Вожжин. Вот-вот. (Встает, ходит по комнате.) А Финочку я думаю к себе взять.
Елена Ивановна. Кого?
Вожжин. Да Финочку. Дело совершенно ясное…
Елена Ивановна. Куда взять Фину?
Вожжин (продолжая ходить, нетерпеливо). Ах, Боже мой, к себе, чтобы она жила у меня. Надо же ей… Отдам в хорошую частную гимназию, будут подруги, среда, занятия… Потом на курсы… Надо же ей, в самом деле… Взрослая, шестнадцать лет. Пойдет на курсы.
Елена Ивановна (машинально). На курсы… (Следит за ним глазами.) На курсы…
Вожжин. Вы будете путешествовать, приезжать… Вы сами понимаете, Елена Ивановна, мы не имеем права, молодое существо начинает жить, надо создать благоприятную обстановку, дать все возможности. У меня она именно попадает в такую обстановку, жизнь будет правильная, тихая, рабочая. Да не только мы с вами – и сама Фина понимает, что те условия, в которых она до сих пор находилась… находится… что они не соответствуют… Ненормальны… Фина сама…
Елена Ивановна. Что? Что? Фина сама? Что?
Вожжин. Да где она? Ведь ясное же дело. Такое простое, естественное дело. Фина! (Кричит.) Фина! Поди сюда!
Из спальни быстро выходит Фина. Вожжин – посреди комнаты, увлеченный своими словами, торопливый, Елена Ивановна в непроходящем оцепенении, сидит недвижно.
Вожжин. Финочка, вот я говорю маме… Что так дольше нельзя. Ты будешь в здешнюю гимназию ходить… Потом на курсы. Помнишь, ведь ты сама?.. И уж больше мы не расстанемся.
Финочка (просияв). Ах, папочка! Так правда? Неужели правда? Ах, папочка!
Делает движение к нему; в эту минуту Елена Ивановна пронзительно и коротко вскрикивает, Фина кидается к ней, но останавливается.
Елена Ивановна. Ты сама? Сама? К нему жить? А я? меня одну? Мать, как собаку?., как больную собаку?., на курсы… нормально… а меня бросила… меня не надо… как собаку.

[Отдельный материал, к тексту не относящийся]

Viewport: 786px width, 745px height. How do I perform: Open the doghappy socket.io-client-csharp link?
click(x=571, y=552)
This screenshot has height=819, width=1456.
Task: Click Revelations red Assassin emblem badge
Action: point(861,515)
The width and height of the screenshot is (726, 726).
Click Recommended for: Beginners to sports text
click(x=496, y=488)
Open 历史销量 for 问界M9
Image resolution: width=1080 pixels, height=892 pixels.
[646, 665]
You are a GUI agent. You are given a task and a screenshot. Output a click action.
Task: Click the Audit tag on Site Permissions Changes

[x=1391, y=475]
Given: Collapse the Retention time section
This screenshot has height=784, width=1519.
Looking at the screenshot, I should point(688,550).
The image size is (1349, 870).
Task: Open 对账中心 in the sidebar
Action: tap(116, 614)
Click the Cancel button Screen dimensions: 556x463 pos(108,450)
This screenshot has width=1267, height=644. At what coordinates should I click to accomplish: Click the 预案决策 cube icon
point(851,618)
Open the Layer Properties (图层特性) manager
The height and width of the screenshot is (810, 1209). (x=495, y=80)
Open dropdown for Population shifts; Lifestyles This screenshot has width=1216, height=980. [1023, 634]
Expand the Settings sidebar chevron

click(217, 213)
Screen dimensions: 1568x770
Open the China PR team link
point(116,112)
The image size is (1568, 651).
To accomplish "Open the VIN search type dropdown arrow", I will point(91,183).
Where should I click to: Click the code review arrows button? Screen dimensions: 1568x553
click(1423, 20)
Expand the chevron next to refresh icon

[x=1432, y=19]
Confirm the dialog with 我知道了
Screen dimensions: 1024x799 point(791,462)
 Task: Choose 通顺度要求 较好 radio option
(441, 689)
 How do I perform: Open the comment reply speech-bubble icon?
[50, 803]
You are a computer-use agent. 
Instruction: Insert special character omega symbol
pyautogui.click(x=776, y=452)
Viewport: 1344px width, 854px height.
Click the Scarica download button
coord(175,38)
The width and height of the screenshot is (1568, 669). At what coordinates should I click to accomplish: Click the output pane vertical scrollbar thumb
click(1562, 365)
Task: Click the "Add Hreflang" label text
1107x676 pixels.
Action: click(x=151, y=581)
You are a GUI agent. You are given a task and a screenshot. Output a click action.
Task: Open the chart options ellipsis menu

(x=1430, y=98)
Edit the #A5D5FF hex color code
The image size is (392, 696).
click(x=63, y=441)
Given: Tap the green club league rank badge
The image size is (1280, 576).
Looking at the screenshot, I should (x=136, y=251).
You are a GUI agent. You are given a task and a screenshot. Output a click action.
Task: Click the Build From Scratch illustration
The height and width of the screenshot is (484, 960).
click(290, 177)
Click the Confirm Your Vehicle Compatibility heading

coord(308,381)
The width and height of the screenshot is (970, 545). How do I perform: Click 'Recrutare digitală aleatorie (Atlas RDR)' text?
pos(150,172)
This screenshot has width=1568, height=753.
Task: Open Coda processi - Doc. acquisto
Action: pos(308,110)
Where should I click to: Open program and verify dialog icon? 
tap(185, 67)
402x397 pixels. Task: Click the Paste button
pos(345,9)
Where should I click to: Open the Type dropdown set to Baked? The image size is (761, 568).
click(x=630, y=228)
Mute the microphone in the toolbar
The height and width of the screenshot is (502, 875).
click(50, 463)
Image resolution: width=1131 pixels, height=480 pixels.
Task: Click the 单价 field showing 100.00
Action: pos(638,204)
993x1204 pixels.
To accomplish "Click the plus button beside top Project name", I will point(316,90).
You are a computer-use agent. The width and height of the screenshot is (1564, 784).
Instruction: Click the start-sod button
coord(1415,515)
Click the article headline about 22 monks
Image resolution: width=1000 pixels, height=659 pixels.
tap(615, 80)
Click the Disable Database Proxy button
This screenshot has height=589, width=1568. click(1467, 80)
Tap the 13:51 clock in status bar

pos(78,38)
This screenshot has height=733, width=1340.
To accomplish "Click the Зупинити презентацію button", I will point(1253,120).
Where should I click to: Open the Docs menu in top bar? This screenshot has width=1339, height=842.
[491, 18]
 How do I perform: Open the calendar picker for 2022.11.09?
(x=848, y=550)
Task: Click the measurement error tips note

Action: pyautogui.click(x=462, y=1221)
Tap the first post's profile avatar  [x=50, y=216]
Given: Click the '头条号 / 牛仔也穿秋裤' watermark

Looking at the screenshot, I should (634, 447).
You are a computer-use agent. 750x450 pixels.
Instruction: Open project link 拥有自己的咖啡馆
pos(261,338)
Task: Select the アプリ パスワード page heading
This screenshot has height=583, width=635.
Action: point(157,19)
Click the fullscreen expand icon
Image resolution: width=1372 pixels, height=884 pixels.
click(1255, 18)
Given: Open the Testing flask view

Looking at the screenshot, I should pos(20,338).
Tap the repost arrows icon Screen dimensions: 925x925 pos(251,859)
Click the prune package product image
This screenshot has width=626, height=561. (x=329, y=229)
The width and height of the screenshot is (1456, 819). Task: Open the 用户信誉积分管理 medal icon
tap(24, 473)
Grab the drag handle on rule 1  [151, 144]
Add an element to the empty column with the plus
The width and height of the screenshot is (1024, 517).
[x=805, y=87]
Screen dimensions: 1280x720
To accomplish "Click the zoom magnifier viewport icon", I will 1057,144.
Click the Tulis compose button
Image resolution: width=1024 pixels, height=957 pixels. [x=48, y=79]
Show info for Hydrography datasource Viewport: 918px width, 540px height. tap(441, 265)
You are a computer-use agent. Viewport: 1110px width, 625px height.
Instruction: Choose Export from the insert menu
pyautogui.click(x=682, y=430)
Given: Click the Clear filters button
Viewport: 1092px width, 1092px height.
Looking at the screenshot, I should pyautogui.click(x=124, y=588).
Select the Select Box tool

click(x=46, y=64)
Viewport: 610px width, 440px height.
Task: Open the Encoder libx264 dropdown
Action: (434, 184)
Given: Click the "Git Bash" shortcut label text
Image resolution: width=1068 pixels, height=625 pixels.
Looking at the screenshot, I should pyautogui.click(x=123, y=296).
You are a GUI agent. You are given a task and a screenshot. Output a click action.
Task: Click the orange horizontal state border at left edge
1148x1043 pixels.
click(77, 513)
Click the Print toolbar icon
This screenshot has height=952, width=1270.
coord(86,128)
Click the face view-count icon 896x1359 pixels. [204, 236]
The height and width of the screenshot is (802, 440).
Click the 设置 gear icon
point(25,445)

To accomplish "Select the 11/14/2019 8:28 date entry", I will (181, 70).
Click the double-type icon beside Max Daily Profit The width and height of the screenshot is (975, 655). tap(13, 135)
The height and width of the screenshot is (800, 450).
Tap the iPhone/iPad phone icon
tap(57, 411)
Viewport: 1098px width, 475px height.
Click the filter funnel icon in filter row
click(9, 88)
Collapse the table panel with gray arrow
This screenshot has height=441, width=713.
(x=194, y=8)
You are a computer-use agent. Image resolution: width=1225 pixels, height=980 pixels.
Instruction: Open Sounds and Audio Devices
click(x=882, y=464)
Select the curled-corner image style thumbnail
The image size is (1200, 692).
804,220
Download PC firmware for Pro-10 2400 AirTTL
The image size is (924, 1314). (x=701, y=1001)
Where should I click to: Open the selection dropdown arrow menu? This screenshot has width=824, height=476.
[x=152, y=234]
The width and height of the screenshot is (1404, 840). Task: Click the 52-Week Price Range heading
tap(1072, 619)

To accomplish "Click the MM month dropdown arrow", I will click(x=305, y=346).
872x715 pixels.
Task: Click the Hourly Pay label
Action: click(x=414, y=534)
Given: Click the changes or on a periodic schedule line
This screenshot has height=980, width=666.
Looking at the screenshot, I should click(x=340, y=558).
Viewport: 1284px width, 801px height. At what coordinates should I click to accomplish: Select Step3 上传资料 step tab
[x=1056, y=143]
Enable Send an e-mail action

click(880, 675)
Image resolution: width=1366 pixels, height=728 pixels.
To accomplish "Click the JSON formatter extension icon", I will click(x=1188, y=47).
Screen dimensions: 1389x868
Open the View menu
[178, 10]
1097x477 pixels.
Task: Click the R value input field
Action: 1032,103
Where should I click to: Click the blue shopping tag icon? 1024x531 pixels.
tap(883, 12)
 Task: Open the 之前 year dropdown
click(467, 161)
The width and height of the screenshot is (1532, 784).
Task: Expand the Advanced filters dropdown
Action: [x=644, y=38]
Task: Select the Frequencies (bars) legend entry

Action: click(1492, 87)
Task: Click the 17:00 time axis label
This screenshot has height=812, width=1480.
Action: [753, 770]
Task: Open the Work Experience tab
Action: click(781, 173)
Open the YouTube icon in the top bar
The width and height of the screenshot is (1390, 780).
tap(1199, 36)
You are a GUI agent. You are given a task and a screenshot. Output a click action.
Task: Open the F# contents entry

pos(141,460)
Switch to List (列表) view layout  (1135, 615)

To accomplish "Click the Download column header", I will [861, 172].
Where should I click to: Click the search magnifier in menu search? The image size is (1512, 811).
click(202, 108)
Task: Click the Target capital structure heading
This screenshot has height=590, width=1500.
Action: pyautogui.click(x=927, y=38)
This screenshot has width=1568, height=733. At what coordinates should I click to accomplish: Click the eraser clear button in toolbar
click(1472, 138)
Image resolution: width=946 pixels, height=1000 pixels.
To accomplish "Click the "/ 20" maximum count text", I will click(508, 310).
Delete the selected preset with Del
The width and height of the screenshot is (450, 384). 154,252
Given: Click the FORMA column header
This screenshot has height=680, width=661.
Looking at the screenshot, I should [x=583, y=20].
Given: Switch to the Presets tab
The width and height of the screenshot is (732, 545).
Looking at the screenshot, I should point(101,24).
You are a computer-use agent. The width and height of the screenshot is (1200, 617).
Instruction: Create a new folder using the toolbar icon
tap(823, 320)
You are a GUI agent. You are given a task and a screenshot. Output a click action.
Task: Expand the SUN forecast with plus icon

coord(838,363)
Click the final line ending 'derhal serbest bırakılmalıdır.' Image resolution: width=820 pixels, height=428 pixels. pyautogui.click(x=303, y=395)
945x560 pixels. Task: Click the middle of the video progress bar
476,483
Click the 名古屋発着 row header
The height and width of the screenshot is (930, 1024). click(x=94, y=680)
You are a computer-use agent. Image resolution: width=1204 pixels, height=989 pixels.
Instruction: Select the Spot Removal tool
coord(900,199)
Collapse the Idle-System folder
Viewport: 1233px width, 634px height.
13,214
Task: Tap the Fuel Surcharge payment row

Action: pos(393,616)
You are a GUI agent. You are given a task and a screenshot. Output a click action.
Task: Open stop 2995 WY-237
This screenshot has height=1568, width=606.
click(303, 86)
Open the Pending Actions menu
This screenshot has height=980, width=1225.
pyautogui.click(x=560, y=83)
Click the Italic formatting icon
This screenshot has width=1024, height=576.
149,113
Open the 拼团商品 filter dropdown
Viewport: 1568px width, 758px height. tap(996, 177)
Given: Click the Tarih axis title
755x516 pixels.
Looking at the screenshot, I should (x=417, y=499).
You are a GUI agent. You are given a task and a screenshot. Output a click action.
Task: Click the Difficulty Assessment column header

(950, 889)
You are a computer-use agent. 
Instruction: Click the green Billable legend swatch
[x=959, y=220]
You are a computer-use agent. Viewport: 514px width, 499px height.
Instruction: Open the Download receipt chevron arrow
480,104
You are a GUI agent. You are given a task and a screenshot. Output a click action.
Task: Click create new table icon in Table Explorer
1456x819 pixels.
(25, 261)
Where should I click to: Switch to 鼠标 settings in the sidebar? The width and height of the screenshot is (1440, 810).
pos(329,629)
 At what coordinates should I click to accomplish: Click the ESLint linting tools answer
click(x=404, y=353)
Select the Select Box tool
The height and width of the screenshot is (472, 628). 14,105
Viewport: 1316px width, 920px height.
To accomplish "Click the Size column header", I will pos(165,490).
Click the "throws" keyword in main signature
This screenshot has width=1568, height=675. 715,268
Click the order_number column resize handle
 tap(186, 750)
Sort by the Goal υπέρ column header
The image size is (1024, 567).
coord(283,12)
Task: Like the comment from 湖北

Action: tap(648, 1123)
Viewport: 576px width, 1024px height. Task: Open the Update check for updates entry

Фина. Мамочка, да что ты? да что ты? Как ты можешь?..
Елена Ивановна. Иди, иди, ступай! уходи! Бросай мать! Туда ей и дорога! Уходи к нему! (Истерически кричит, падает на подушки.)
Финочка (бросается к ней). Мама, мама, ты не поняла, да мама же! Да никогда я тебя не брошу! Никогда я не уйду. Ей-Богу, честное слово, я не про то, ну ей-Богу! Мама! (Вскакивает, оборачивается к отцу, который стоит в растерянности посреди комнаты. Говорит быстро и горько) Папа, что ты ей сказал? Зачем ты? Ведь она так поняла, что я к тебе уйду, а ее оставлю? Так поняла?